WORK TO COMPLETE
Out of the entries that follow, copy each line containing "with".

DATA IN THIS EXERCISE
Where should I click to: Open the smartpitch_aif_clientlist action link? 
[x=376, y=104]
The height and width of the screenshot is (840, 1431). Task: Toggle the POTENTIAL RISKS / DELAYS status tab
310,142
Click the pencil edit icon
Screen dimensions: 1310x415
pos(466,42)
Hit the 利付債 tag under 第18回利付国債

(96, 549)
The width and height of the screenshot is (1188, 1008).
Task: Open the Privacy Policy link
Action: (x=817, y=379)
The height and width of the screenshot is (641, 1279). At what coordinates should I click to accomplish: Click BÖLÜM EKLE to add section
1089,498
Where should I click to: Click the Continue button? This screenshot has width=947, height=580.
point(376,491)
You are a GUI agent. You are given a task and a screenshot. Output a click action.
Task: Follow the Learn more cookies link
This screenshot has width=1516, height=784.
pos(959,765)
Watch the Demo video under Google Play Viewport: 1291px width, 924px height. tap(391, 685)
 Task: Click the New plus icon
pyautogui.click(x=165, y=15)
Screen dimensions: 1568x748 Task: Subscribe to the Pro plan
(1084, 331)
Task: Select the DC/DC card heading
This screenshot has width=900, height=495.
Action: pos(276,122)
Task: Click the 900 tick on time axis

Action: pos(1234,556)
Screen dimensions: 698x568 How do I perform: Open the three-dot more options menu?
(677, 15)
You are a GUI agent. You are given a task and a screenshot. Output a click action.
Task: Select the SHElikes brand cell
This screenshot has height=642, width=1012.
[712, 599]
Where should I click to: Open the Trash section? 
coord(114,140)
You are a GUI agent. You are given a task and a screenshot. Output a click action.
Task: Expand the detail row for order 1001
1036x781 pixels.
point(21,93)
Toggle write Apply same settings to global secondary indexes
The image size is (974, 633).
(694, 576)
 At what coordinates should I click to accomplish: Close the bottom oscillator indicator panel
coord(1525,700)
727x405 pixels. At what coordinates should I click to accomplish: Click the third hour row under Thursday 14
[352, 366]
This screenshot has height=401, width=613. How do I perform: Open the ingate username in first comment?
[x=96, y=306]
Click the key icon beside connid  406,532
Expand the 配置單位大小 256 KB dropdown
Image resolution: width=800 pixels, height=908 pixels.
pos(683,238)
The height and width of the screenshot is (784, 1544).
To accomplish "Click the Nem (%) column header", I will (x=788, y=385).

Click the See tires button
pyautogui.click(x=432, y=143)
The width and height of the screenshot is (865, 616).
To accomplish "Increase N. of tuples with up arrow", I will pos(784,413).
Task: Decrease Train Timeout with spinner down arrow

EXERCISE RESULT
To accomplish "Increase N. of tuples with up arrow", I will pos(784,413).
Task: Decrease Train Timeout with spinner down arrow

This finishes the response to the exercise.